Alex Devereson: What’s different is this: Until now, progress in life sciences has been limited by—and dependent on—the brilliance of individuals: scientists, designers, and decision-makers.
AI changes that. For the first time, you can tap into the entirety of human knowledge on a subject—a disease, a molecule—instantly.
You can identify connections across data sets that no human has ever been able to make. You can run a hundred or a thousand times more experiments than anyone could previously conceive. And you can break down the organizational silos that have long separated research, clinical development, and patient care.
Delphine Zurkiya: What’s new is that AI now has the potential to transform not just how drugs and devices are brought to market, but how the entire enterprise operates.
In the past, AI in life sciences lived mostly inside the R&D department, used by data scientists and specialists. Now, with generative AI, people who aren’t AI experts can use these tools. And its reach goes far beyond R&D.
Where is AI creating value in life sciences today?
Lieven Van der Veken: I think about AI in life sciences in two categories: scientific AI and operational AI.
On the scientific side, we’re already seeing the first real impacts: modeling clinical trials with greater precision, predicting outcomes, and understanding diseases at a level of granularity—subdiseases and subpatient populations—that simply wasn’t possible before.
On the operational side, life sciences companies are large, complex machines with enormous volumes of documents and processes. Many of these can now be condensed, accelerated, and improved through AI. That’s happening today.
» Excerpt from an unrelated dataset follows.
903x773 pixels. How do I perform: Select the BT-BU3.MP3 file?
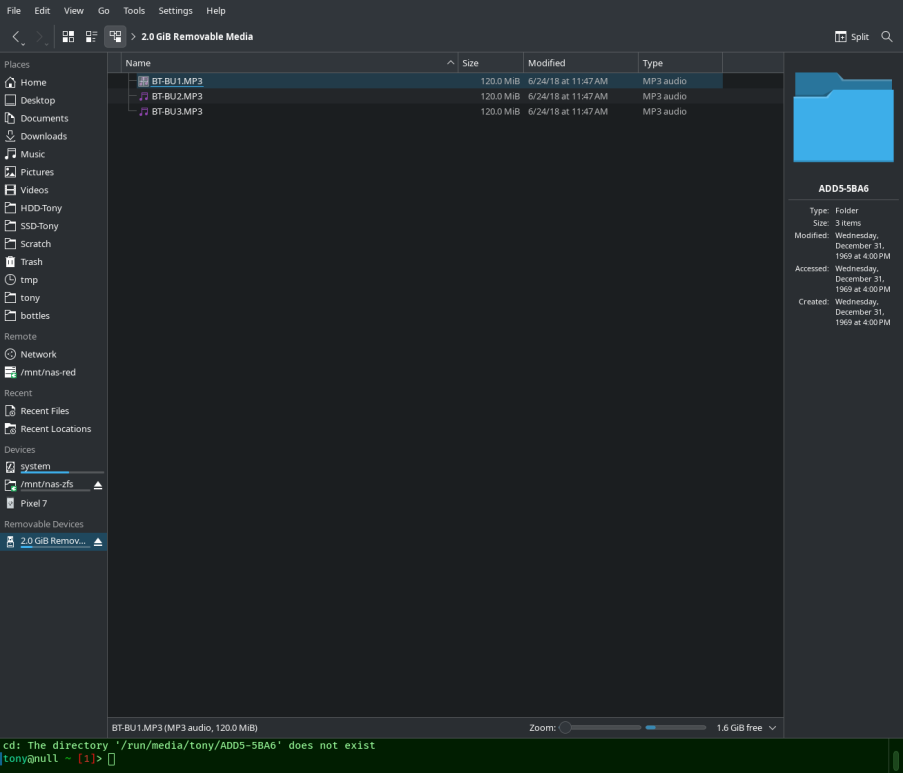pyautogui.click(x=176, y=112)
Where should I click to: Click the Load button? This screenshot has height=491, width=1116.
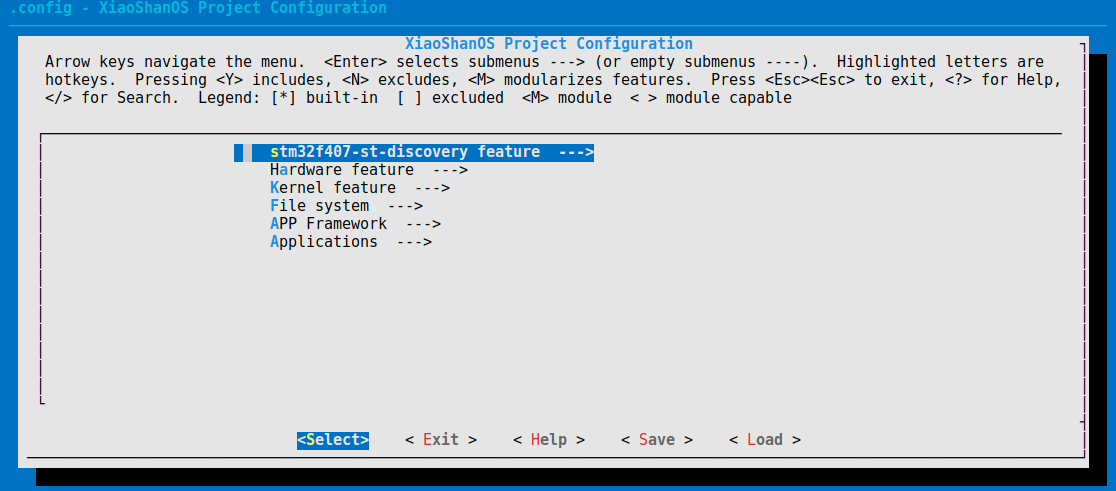pos(765,440)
Alex Devereson: There are several areas where we have real, demonstrable, tangible impact from AI right now.
In manufacturing and supply chains, companies are optimizing yields and running processes more efficiently. In clinical operations, trials are being run faster and more effectively. In research labs, AI is accelerating routine processes that previously required significant human time.
And we’re starting to see the next wave: agents that can identify new therapeutic targets, design molecules, and simulate entire clinical trials before a single patient is enrolled.
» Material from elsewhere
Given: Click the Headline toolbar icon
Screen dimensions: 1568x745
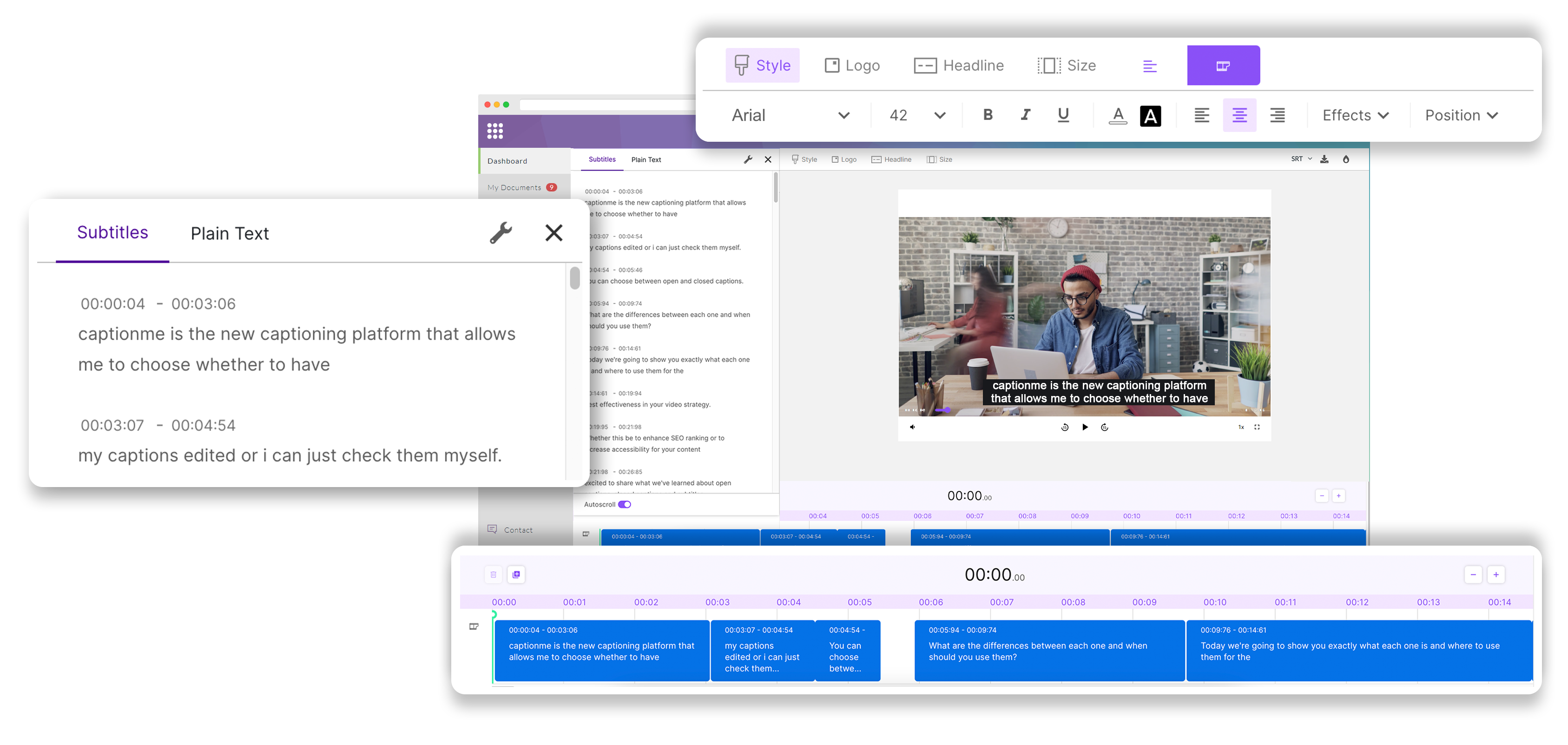Looking at the screenshot, I should [x=959, y=65].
Delphine Zurkiya: What surprises many of our clients is just how broad the opportunity is. When you really map out all the workflows in a life sciences company and ask which ones could benefit from AI support, the answer is: nearly all of them.
About 80 percent of workflows are what we’d call “agentifiable.” And the impact is surprisingly consistent: We see roughly a 5 to 10 percent improvement in growth and a 3 to 5 percent improvement in margin when AI is deployed at scale.
What is agentic AI and why does it matter for life sciences?
Delphine Zurkiya: An agent is a computer system that can take a number of autonomous steps on behalf of a human.
We’ve had automation before, but it required scripted rules. The moment a rule broke, the software stopped. What’s new with agents is that they can reason and interpret as they go. If something isn’t working, they can try a different approach.
I like to think of it as hiring an intern. The intern has the capability to accomplish a task, but you decide when they need to check in with you and when you trust them to keep going.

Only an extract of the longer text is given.